A framework for multivariate analysis of compound extremes based on correlated hydrologic time series

While hydrologic design has primarily relied on use of annual maxima values, many events of hydrologic interest such as active and break spells in monsoonal rains, heat waves, flash flooding from snowmelt, etc. manifest at time scales of days to weeks, and require daily (or finer resolution) data for proper characterization. Often combinations of several hydrologic variables herald highly impactful events and are labelled as compound extremes. Using a time-varying interval-censored estimation method of copula models, a novel multivariate approach for dealing with compound extremes under temporal dependence amongst variables and when data contain significant ties is developed here to enable the determination of design magnitudes and associated risk.

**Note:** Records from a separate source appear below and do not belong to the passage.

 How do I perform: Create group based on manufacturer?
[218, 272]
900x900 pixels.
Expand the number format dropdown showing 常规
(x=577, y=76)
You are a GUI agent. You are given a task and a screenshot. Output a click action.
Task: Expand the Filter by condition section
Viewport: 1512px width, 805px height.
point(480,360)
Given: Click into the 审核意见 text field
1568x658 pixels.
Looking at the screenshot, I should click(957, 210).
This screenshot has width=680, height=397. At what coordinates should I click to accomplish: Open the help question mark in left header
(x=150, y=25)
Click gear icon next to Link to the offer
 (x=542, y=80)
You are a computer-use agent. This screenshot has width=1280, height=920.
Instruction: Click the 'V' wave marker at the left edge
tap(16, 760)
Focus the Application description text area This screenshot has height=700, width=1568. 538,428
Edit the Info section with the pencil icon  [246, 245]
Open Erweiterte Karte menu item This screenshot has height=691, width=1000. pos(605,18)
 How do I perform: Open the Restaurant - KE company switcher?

The efficacy of this method is demonstrated over the Godavari River Basin, India, using daily precipitation and temperature data from a recent period (1977 to 2020) during the monsoon season. A conservative approach is proposed for estimating the design magnitudes of hydrologic variables in multivariate settings. The significance of ties and temporal dependence amongst precipitation and temperature data in estimation of design magnitudes of cold-wet compound extremes at specified probabilities of exceedance is explored at various spatial scales. Ties and temporal dependence are both shown to have a profound influence on design estimates. Since ties and temporal variation in dependence amongst hydrologic variables are ubiquitous features of most hydrologic data, this framework would be applicable for characterization of other compound extremes in hydrology.